_Directions for this task:_ Skip the pictures. Copy all the rest of the records down exactly.

_Entries provided:_
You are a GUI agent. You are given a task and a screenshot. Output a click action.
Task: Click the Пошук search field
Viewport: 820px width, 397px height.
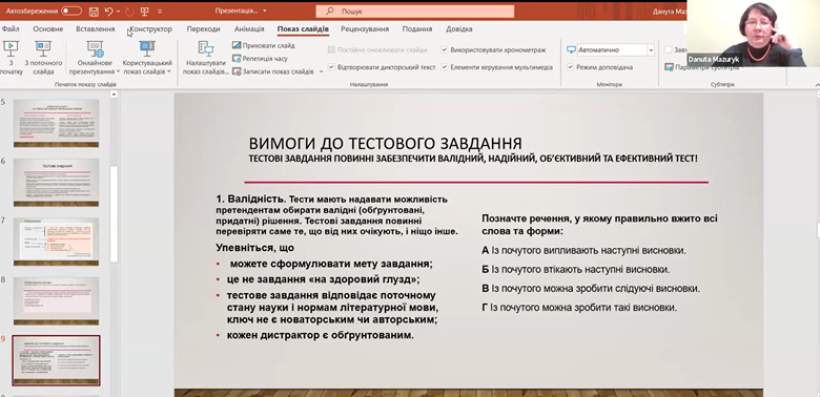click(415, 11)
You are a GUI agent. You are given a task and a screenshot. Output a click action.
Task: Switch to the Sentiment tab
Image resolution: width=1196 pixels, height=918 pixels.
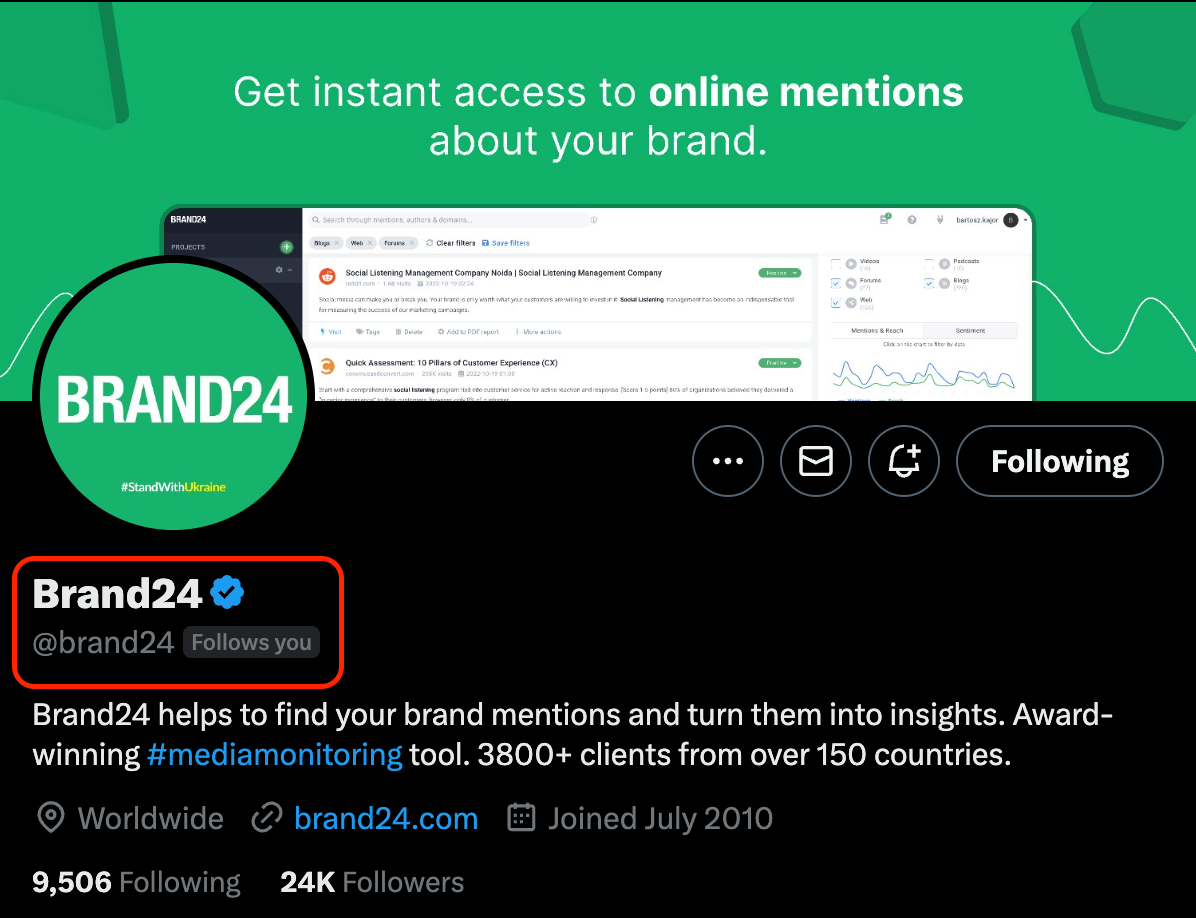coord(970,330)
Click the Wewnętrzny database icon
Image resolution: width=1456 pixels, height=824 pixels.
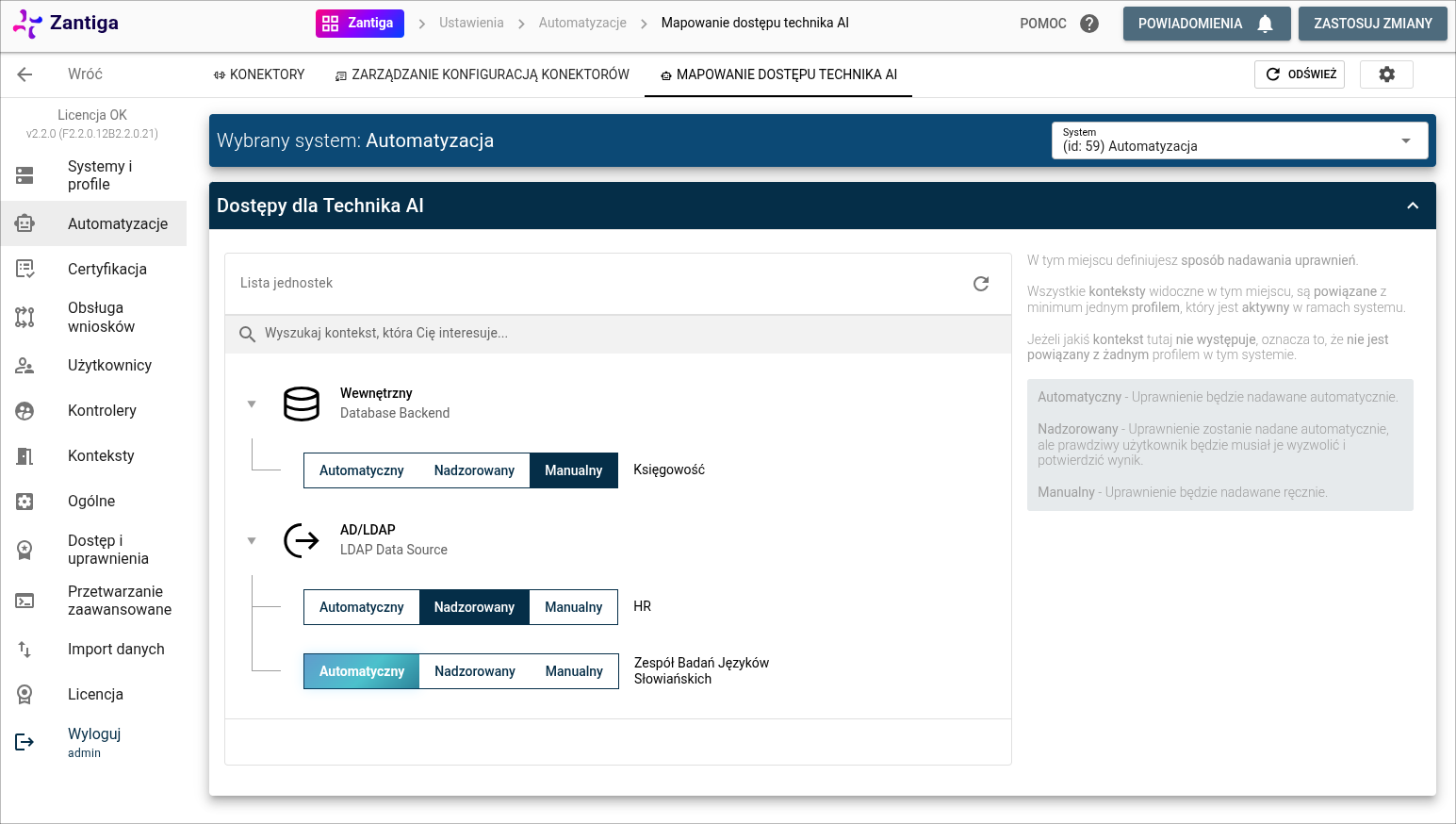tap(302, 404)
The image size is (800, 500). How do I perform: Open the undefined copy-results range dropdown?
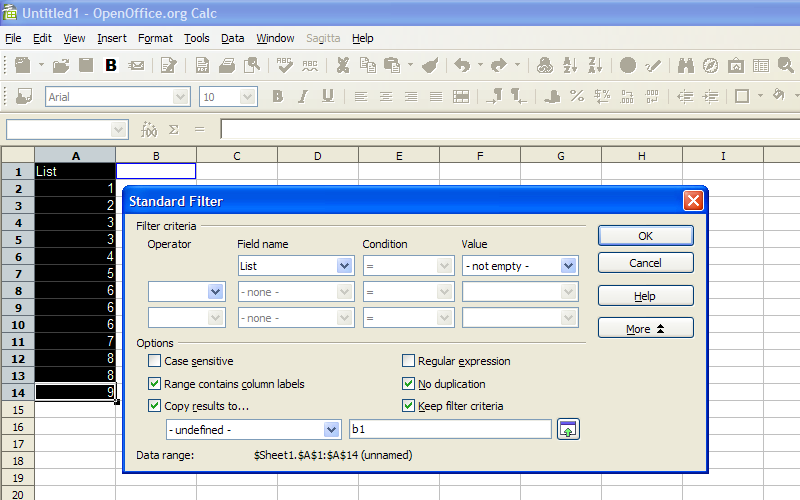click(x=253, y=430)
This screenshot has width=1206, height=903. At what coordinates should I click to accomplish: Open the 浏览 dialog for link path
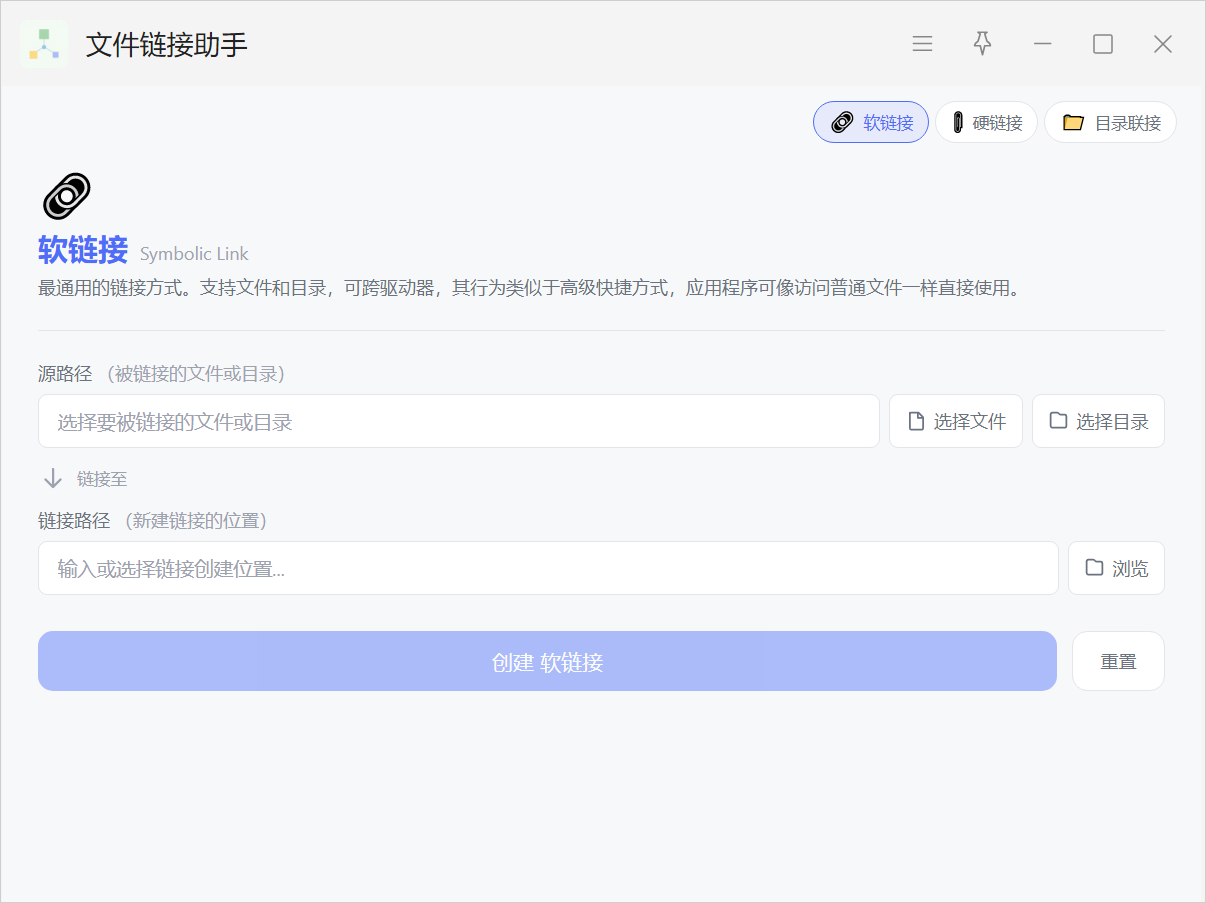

_The answer:_
You are a GUI agent. You are given a task and a screenshot. Output a click action.
Task: Click the Пошук search field
Viewport: 820px width, 397px height.
click(415, 11)
You are a GUI agent. You are given a task and a screenshot. Output a click action.
Task: Switch to the Sentiment tab
Image resolution: width=1196 pixels, height=918 pixels.
coord(970,330)
Click the Wewnętrzny database icon
Image resolution: width=1456 pixels, height=824 pixels.
tap(302, 404)
The image size is (800, 500). How do I perform: Open the undefined copy-results range dropdown?
click(x=253, y=430)
This screenshot has width=1206, height=903. At what coordinates should I click to accomplish: Open the 浏览 dialog for link path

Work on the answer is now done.